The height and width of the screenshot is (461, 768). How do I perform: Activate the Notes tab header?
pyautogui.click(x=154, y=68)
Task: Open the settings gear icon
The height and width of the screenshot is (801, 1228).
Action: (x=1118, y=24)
━━━━━━
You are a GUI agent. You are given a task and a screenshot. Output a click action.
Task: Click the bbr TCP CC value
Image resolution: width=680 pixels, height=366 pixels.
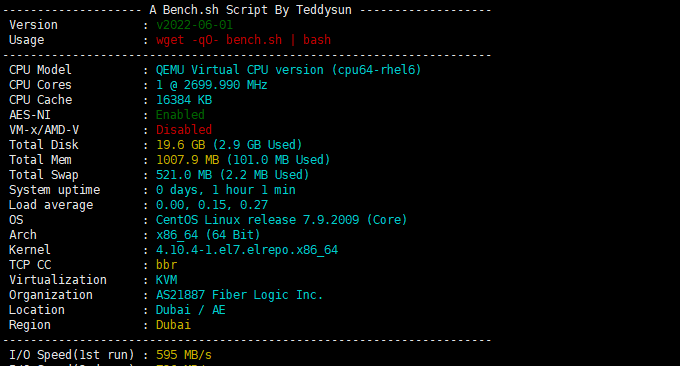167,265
━━━━━━
### Objective
Rewrite the listing starting at the line containing "The height and width of the screenshot is (461, 768)." and ending at the line containing "Action: (x=1118, y=24)", and offset every coordinate in the answers by adding 92 to it. Keep all the other lines unchanged.

### Final answer
The height and width of the screenshot is (461, 768). How do I perform: Activate the Notes tab header?
pyautogui.click(x=246, y=160)
Task: Open the settings gear icon
The height and width of the screenshot is (801, 1228).
Action: (x=1210, y=116)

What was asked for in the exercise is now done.